Editorial UCA
Las emergencias y crisis en democracias débiles conllevan el peligro de generar formas de autoritarismo que reducen los derechos ciudadanos. El abuso de autoridad se posibilita cuando se da la tendencia a unir opiniones y pareceres detrás del líder fuerte que actúa rápido y con decisión para enfrentar la crisis. Si en tiempos de bonanza la reducción de derechos levanta protestas, las crisis tienden a silenciarlas. Por ello es importante evaluar el estado de la democracia salvadoreña en este momento; una democracia que fue profundamente débil durante el siglo XX y que continúa siéndolo, a pesar de las importantes reformas que se han implementado desde la firma de la paz.
La profunda deficiencia de servicios fundamentales es signo evidente de una sociedad desigual, en la que coexisten niveles de vida muy diferentes. En El Salvador hay servicios de salud excelentes y de primer nivel, pero son privados: menos de un 10% de la población tiene acceso a ellos. Algo semejante pasa en educación. En el campo laboral, más del 50% de los salvadoreños tiene un trabajo precario o informal, cercano en una alta proporción al subempleo. En este escenario, la política se convierte no en un mecanismo de cambio, sino en una forma de incorporarse al bienestar de unos pocos y conservarlo en beneficio de esa minoría.
Las corporaciones y asociaciones del poder económico cuentan con un poder desproporcionado y mantienen situaciones de privilegio a la vez que se oponen a una democratización de los servicios de calidad. Ensalzan la meritocracia, aun sabiendo que esta en un país desigual perpetúa el inmovilismo social. En esa línea, es simbólico que en los últimos 35 años no haya llegado a la presidencia del país ninguna persona que haya obtenido su bachillerato en un instituto público. Preguntarse el porqué de ese hecho es fundamental para entender cómo funciona nuestra sociedad.
La llegada al poder de Nayib Bukele, que supo utilizar en su campaña las desigualdades socioeconómicas y la corrupción de los últimos 30 años, creó una situación inusual. Los partidos tradicionales estaban acostumbrados a repartirse franjas de poder y negociar las ventajas de tener a su gente en las instituciones del Estado. El nuevo Gobierno tiene únicamente el control del Ejecutivo. Y como mecanismo para suplir esa “debilidad”, comenzó a ejercer diversas formas autoritarias de presión, con frecuencia reñidas con la institucionalidad democrática. Entrar en la Asamblea Legislativa con un numeroso grupo de policías y militares armados fue la mayor expresión de ese estilo autoritario.
Durante la emergencia por el covid-19, los choques del Ejecutivo con la Asamblea Legislativa y la Corte Suprema de Justicia no han hecho más que multiplicarse. Otras instituciones, como la Procuraduría para la Defensa de los Derechos Humanos y el Instituto de Acceso a la Información Pública, están recibiendo presiones indebidas. Los choques autoritarios aumentaron también con organizaciones de la sociedad civil. El periodismo y las organizaciones defensoras de derechos humanos son públicamente menospreciados. Además, se ataca y descalifica a todo aquel que critica la gestión gubernamental de la pandemia.
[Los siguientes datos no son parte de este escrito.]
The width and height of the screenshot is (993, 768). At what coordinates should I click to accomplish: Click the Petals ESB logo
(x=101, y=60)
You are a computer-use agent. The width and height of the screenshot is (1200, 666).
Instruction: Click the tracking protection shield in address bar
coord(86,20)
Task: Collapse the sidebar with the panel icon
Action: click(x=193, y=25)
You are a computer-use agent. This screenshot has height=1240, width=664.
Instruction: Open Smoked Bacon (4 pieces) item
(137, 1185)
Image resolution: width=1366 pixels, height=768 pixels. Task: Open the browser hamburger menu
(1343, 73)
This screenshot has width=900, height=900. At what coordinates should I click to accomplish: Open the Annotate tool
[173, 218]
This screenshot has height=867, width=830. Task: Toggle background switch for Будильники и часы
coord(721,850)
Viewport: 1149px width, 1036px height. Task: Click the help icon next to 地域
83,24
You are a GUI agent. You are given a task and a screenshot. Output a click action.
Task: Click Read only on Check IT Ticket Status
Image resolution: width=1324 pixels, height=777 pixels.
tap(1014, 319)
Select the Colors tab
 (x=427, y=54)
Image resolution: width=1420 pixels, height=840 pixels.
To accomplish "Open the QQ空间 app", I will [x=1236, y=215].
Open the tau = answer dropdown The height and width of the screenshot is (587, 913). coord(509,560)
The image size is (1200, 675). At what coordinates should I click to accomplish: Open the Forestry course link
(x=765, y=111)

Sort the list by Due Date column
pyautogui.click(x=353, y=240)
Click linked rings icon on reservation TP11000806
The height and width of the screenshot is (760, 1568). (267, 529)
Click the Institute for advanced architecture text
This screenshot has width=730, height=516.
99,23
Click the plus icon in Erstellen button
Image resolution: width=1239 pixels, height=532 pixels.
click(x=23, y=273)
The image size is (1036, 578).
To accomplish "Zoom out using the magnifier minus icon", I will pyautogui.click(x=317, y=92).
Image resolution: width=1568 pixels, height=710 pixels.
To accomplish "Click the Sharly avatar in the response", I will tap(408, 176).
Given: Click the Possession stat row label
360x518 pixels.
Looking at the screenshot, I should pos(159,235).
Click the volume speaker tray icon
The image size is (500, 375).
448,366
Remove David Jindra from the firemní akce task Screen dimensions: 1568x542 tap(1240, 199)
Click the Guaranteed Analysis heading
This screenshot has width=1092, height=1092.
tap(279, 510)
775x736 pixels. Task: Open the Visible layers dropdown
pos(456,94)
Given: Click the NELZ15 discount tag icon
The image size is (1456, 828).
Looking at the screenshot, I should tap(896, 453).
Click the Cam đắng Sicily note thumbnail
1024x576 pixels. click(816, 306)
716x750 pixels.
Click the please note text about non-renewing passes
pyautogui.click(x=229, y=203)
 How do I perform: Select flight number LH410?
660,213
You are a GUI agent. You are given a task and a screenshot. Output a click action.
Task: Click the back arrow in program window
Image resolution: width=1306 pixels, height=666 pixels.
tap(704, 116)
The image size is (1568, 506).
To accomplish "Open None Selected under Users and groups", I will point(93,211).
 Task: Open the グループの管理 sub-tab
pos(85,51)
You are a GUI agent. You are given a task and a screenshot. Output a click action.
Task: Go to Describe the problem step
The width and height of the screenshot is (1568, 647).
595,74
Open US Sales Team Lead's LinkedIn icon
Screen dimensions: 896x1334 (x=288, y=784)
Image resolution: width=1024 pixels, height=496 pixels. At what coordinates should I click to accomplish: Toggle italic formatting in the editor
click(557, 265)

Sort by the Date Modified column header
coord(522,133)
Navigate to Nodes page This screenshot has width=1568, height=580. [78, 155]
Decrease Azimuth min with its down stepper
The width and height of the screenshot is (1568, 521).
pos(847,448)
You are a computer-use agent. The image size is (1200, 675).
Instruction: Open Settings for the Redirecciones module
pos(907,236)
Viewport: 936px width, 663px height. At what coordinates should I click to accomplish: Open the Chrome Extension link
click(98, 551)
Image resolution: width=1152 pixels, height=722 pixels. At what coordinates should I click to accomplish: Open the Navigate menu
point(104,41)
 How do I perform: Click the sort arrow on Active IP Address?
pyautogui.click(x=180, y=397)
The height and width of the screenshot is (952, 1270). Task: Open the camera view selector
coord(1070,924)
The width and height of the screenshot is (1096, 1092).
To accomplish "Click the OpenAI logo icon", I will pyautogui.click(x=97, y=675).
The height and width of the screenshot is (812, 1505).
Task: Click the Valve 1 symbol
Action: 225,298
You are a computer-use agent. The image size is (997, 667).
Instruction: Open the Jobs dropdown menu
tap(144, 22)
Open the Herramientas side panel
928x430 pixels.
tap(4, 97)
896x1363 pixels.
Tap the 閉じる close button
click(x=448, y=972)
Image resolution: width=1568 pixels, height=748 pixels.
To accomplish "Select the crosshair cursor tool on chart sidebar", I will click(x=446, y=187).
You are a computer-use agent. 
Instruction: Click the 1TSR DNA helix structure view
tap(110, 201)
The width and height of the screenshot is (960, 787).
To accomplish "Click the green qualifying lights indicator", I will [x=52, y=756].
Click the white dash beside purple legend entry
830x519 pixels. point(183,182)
Este ejercicio autoritario del poder por parte del Gobierno está mereciendo páginas en medios de comunicación internacionales, algunos incluso vinculados al liberalismo. La pregunta que flota es si tras la crisis del coronavirus continuará la tendencia del Ejecutivo al autoritarismo. Aunque por el momento es muy difícil pensar en la instalación de una dictadura, lo cierto es que tanto el poder legislativo como la Sala de lo Constitucional deben jugar un papel importante como frenos de esta peligrosa deriva. Y lo mismo la sociedad civil. De continuar, este estilo autoritario de gobernar solo agravará la situación económica, política y social que acompaña al covid-19. Lo que necesitaremos en el futuro inmediato no es autoritarismo, sino diálogo y solidaridad.